_QUOTED PASSAGE_
'''

Thursday, May 25, 2017

The Vision Of The Anointed


The people in power need a reason why they are in charge. It used to be birth. The nobility were elevated over the rest of society because of their superior breeding, and they handed down authority from generation to generation. The US, at least in theory, is a meritocracy. Our elites weren’t born into their positions. They earned them. They went to better schools where they learned more about the latest advancements in human knowledge, giving them the wisdom needed to rule the country, if not the world. That’s what most people in Washington D.C. believe, regardless of political party. In The Vision of the Anointed, Thomas Sowell paints a disturbing picture of how that mentality has impacted our society, and what it means for the future.

The US government has gotten steadily more powerful over the last century, and it’s hard to see that dynamic changing anytime soon. At this point, it doesn’t matter all that much which politicians are placed at the top. They are the tip of the iceberg, the visible part of an imperial bureaucracy whose tentacles stretch far beyond our own borders. What Barack Obama and Donald Trump have found out, to varying degrees, is that the tail wags the dog in D.C these days. That’s why there’s such a continuity of policy between the last few presidents, despite how differently they were sold to voters. If there’s a common thread running through most public policy, it’s increasing the importance of decision-makers in the federal bureaucracy over everyone else.

Justifying that power is easy when you believe the people wielding it are wiser, more knowledgeable and more virtuous than the unwashed masses. Eight of the nine current Supreme Court Justices went to either Harvard or Yale Law. The ninth went to Columbia. The tools to educate yourself have never been more accessible in human history, yet the pathways to the top are narrowing. While the internet and social media connect people from every corner of the globe, they also allows them to build echo chambers of like-minded people where they never have to listen to those who disagree with them. During the height of conservative opposition to Obama, liberal thinkers accused their opponents of “epistemic closure”, meaning they had created a belief system that didn’t have the capacity to acknowledge outside criticism. Of course, it’s a charge that can just as easily be turned back on the ones making it.

Political debate has become a stage where people try to prove their moral superiority. My favorite example from the book is the criticism of the Mercator projection, the world map most people used in school. It exaggerates the size of land masses near the top and bottom of the globe, making Greenland look nearly as big as Africa. It didn’t become controversial until modern times, when people criticized it for a Eurocentric approach that minimized the relative size of countries along the Equator. However, the reason those distortions exist is because the projection keeps latitude and longitude lines straight to make navigation easier. Practicality, not prejudice, is why it became popular. No mapmaker can represent every part of the globe accurately because they are trying to fit a 3-dimensional object on a 2-dimensional space.

'''

_DATA ENTRIES_
'''

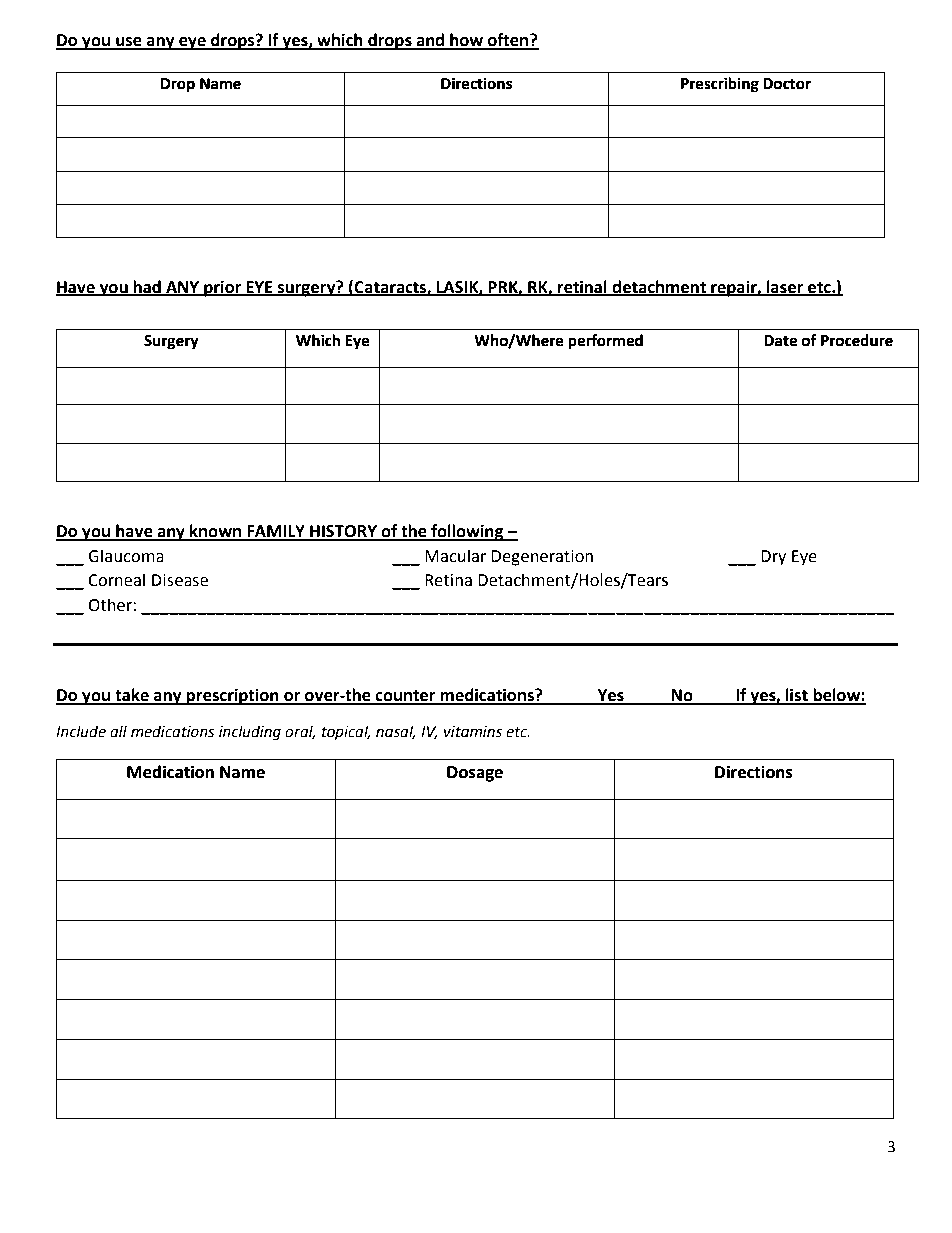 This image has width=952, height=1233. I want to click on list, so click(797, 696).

'''
'''

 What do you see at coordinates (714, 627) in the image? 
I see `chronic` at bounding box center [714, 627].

'''

_WHAT TO WORK ON_
1 – Answer these questions from the book review:
(a) According to the book review, what used to be the reason the people in power were in charge?
(b) How many of the nine current Supreme Court Justices went to either Harvard or Yale Law?
(c) What does the Mercator projection keep straight, and for what purpose?
2 – Carry on the book review on The Vision of the Anointed, starting after its final sentence about fitting a 3-dimensional object on a 2-dimensional space.
The rows come from a different source than the book review.

_ANSWERS TO THE PROBLEMS_
1 –
(a) Birth.
(b) Eight.
(c) It keeps latitude and longitude lines straight to make navigation easier.

2 –
Public policy, like mapmaking, is a series of trade-offs. Our criminal justice system is based on the idea that it is better for 10 guilty men to go free than one innocent man to go to jail. The harder it is to convict an innocent man, the easier it becomes for a guilty one to get off. There are no right answers: how much additional crime will those 10 guilty men commit once they are released back into society? At some point, whether it’s 100 guilty men or 1,000, the trade-off no longer becomes worth it. The only question is where, as a society, we decide that point is. There is no way to create a perfect criminal justice system. That’s where the saying “hard cases make bad law” comes from. Focus on one circumstance which highlights the worst problems with a particular law and you can miss all of the situations where the law works well.

The problem is that not seeing the forest for the trees is the easiest way for a politician to get elected. They campaign as if trade-offs don’t exist, and there are cost-free solutions to societal problems. One great example is Obamacare, which was supposed to increase access to health care while also making it more affordable. However, there’s a basic tension between affordability, accessibility and quality that exists at the heart of any health care system. There’s nothing wrong with wanting to insure more people, but any dramatic change to the current system will have wide-ranging consequences, intended and unintended. “If you like your plan, you can keep it” was never an option, and a few years after Obamacare was passed, no one pretends otherwise. It may take decades before we know whether or not Obamacare was successful.

The ultimate effectiveness of No Child Left Behind, the education reform bill signed in 2003, and NAFTA, a free-trade agreement passed in 1993, are still hotly debated among scholars. For a politician, though, the long-term results are almost beside the point. They need something tangible they can sell to voters as proof they should stay in office, and they are always looking for accomplishments that will build their legacy. There’s a bias towards action over inaction, even though doing something can often be more harmful than doing nothing at all. Saddam Hussein was a problem for the US, but the power vacuum in Iraq created by removing him was ten times worse. Just because a problem exists doesn’t mean trying to fix it is necessarily a good idea.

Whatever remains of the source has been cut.